Gabrisch meint: „Wir haben zunächst weiterhin den Elias geprobt. Die Besonderheit der Zoom-Proben ist, dass man allein zu Hause für sich wie ein Solist singen muss. Das ist nicht einfach. Es fehlen die Mitsängerinnen und Mitsänger und die Orientierung an den anderen Stimmen. Wir haben dann den Chor ,Fürchte Dich nicht’ aus dem Elias als Video eingespielt. Jede Sängerin und jeder Sänger haben allein die Singstimme eingespielt. Und alle hatten nur die Orientierung der Klavierbegleitung.“

Chormitglieder üben
nun online mit Zoom

Das Ergebnis des Chorvideos ist inzwischen auf Youtube zu sehen: einfach „Konzertchor Ratingen“ eingeben, und dann erscheint der Chor mit „Fürchte Dich nicht“. Nach der Elias-Absage probt man jetzt – weiterhin über Zoom – für das städtische Weihnachtskonzert. Gabrisch hat dafür ein Programm zusammengestellt. Leider kann derzeit noch nicht garantiert werden, ob das Konzert stattfinden kann. Der Chor, der dazu in ständigem und gutem Kontakt zum Kulturamt der Stadt Ratingen steht, ist aber vorsichtig optimistisch.

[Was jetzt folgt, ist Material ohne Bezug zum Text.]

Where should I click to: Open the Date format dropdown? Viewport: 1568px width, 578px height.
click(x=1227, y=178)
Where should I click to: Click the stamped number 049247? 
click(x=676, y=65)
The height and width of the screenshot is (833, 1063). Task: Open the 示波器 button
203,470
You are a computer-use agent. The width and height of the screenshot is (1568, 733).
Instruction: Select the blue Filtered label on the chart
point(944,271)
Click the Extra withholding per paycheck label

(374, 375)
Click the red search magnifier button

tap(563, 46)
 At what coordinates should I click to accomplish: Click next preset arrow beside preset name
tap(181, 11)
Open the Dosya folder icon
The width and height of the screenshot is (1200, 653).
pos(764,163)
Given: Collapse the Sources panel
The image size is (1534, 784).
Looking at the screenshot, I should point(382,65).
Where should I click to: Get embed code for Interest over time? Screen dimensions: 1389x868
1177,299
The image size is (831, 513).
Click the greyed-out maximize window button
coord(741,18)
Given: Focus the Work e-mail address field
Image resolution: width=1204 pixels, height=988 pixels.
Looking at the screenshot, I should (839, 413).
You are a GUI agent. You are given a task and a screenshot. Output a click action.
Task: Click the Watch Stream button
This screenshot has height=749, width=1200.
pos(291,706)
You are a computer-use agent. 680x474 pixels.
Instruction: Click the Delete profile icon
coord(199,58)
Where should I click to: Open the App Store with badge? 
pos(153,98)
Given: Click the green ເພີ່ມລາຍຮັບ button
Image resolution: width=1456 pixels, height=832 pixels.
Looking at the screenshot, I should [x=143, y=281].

Gabrisch zieht jetzt auch eine erste Bilanz und äußert sich zu seinen bisherigen sieben Jahren als künstlerischer Leiter des Chores. Der Chor ist von rund 60 Personen auf derzeit 87 Personen gewachsen. Auf die Frage, warum er die Chorleitung 2013 übernommen habe, antwortet er: „Ich wusste, dass es sich um einen guten und erfahrenen Chor handelte. Ich hatte bis dahin nie einen Chor geleitet, der sich der klassischen vierstimmigen Chorliteratur widmet. Mich reizte es – und das tut es weiterhin –, mit Laien zu arbeiten, die mit Begeisterung und Leidenschaft an ihrem Hobby hängen. Mit solchen Menschen lassen sich gute Ergebnisse erzielen und vor allem auch noch immer bessere Ergebnisse. Und ich meine auch, dass der Chorklang immer besser geworden ist.“ Ähnlich äußert sich Gabrisch zu dem von Sabine Schneider und ihm jeweils individuell zusammengestellten Orchester, das seit dem Jahr 2014 die Konzerte des Chores begleitet. Dieses mittlerweile auch aus anderen Anlässen in Ratingen und Düsseldorf als „Sinfonietta Ratingen“ bekannte Orchester besteht aus Berufsmusikern vor allem aus Düsseldorf und Duisburg, aus freiberuflichen Musikern und aus besonders talentierten Studierenden der Robert-Schumann-Hochschule.

„Die Musiker sind Sabine und mir alle persönlich bekannt, und in einem solchen persönlichen Verhältnis gelingt häufig auch die Leistung des Orchesters viel besser als mit einem eingekauften ständigen Orchester“, erklärt der künstlerische Leiter des Chores, Thomas Gabrisch.